After locating the line with "Open Reading View from status bar" in the data that follows, return it and every later line exactly, up to and including the line with "Task: Switch to the Highlight example page".

■ Supplied records:

+--

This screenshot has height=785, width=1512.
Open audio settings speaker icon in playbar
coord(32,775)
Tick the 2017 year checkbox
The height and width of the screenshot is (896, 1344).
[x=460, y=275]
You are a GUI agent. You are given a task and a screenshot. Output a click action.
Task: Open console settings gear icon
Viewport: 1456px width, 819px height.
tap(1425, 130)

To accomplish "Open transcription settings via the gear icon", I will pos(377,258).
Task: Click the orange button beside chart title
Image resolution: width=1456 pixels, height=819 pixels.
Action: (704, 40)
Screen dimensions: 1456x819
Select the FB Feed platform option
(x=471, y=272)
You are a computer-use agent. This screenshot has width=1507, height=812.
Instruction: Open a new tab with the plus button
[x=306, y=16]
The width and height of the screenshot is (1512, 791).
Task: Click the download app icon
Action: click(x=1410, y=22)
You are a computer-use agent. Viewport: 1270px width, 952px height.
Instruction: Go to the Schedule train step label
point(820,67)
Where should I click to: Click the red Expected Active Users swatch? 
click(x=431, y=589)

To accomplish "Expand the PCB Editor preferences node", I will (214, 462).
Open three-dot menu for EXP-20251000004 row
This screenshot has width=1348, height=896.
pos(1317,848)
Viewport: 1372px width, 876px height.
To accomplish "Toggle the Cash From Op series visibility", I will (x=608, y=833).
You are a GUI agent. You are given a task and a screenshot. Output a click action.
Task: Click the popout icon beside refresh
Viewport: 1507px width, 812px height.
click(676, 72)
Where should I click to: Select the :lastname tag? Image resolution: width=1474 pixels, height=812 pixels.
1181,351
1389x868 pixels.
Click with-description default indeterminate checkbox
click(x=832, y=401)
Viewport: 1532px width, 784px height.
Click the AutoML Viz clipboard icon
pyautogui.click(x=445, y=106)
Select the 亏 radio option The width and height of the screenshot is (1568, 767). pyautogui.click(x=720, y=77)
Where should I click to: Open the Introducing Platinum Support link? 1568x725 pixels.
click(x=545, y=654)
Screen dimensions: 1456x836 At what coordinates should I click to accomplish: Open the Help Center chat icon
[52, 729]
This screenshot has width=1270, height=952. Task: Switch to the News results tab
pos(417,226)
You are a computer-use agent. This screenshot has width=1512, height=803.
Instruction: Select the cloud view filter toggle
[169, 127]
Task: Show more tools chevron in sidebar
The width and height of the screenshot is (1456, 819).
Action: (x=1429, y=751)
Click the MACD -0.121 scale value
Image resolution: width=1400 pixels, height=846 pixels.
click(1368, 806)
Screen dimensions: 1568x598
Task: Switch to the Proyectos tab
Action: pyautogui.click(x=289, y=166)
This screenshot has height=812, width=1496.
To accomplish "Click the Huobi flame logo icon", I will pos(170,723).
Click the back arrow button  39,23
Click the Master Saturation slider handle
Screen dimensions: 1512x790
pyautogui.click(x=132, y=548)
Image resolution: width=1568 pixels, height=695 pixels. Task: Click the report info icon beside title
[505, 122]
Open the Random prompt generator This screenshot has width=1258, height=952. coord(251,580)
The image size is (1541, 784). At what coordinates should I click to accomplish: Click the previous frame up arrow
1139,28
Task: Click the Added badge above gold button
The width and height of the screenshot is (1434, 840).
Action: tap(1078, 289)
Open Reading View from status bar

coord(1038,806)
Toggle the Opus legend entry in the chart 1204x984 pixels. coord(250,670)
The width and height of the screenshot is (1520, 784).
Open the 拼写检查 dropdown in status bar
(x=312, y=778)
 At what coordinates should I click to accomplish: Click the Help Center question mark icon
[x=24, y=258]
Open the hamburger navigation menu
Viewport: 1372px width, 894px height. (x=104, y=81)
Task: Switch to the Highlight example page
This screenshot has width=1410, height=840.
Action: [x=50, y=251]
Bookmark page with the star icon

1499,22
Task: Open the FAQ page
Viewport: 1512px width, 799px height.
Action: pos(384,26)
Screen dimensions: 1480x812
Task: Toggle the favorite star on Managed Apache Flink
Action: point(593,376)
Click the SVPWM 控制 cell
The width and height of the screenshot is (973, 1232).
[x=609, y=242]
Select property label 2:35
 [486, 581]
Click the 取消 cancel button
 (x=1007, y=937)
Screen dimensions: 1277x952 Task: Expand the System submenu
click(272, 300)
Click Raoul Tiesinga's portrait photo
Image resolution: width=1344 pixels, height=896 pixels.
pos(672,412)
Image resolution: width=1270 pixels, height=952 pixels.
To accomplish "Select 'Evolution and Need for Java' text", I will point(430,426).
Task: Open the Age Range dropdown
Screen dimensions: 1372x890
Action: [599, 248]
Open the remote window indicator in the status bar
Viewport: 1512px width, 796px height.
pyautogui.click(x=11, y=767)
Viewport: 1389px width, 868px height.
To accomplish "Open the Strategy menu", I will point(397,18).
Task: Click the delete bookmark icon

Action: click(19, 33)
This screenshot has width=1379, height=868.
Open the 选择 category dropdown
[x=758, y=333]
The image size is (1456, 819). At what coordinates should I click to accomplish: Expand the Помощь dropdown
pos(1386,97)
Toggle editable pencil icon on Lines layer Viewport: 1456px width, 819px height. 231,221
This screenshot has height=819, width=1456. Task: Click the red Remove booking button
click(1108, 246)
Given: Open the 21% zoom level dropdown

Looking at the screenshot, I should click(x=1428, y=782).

+--

■ Result for this exercise:
Open Reading View from status bar

coord(1038,806)
Toggle the Opus legend entry in the chart 1204x984 pixels. coord(250,670)
The width and height of the screenshot is (1520, 784).
Open the 拼写检查 dropdown in status bar
(x=312, y=778)
 At what coordinates should I click to accomplish: Click the Help Center question mark icon
[x=24, y=258]
Open the hamburger navigation menu
Viewport: 1372px width, 894px height. (x=104, y=81)
Task: Switch to the Highlight example page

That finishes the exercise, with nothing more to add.